8 de dezembro de 2009

Aguaviva


Chego aqui e escrevo ao ar, porque de alguma forma, nessa caverna fria, atravancada com as milhares de coisas que enfio aqui mentalmente quase todos os dias, me sinto mais em casa do que em qualquer outro lugar.
Acendo a fogueira do chão que tento todos os dias não umidecer com suor ou mágoa e fico contemplando a chama arder até o fim. Às vezes só fico ali, horas a fio vendo cada fibra de graveto queimar e me esqueço porque cheguei ali, porque a minima luz dançante me arrebata.
Às vezes tiro a roupa, porque ela me queima ou me arranha. E então me deito no chão e me torno o todo, olhando para o teto de pedra com suas sombras oniscientes, e elas me observam sem avançar. Dançam e se elevam até quase me tocar em um balé que me hipnotiza.
Vejo que tem muitas coisas enfileiradas sem ordem, muitas coisas penduradas toscamente nas paredes, dentro de caixas que não fecham e muitas coisas pela metade.
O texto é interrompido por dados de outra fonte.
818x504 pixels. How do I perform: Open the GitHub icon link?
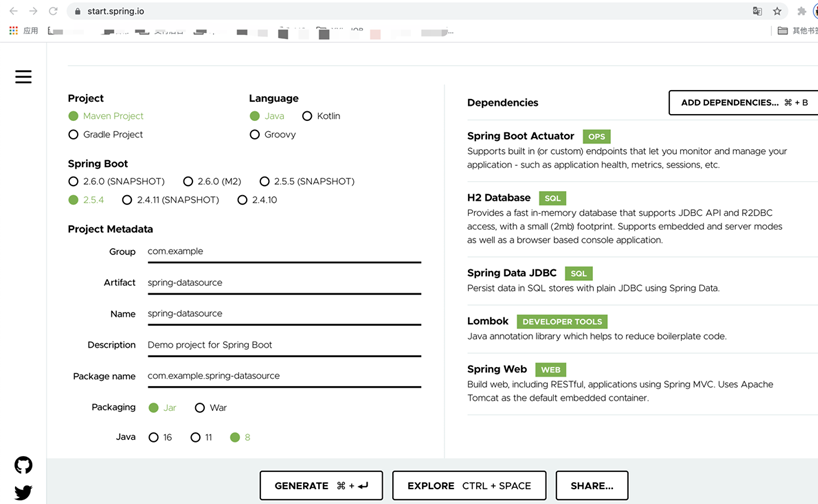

Penso que eu deveria terminá-las ou movê-las de lugar, mas então já é dia e tenho que ir embora.
No outro dia penso a mesma coisa, mas então a ideia não me parece tão tentadora.
Olho para o fundo do poço que ocupa um canto iluminado e ele está vazio. Grito lá dentro e ele não responde. Da harpa que eu joguei la dentro ainda ouço alguns acordes, que ecoam friamente na pedra e me tocam quando estou dormindo.
É claro que isso não teria um fim, ou não seria (m)eu.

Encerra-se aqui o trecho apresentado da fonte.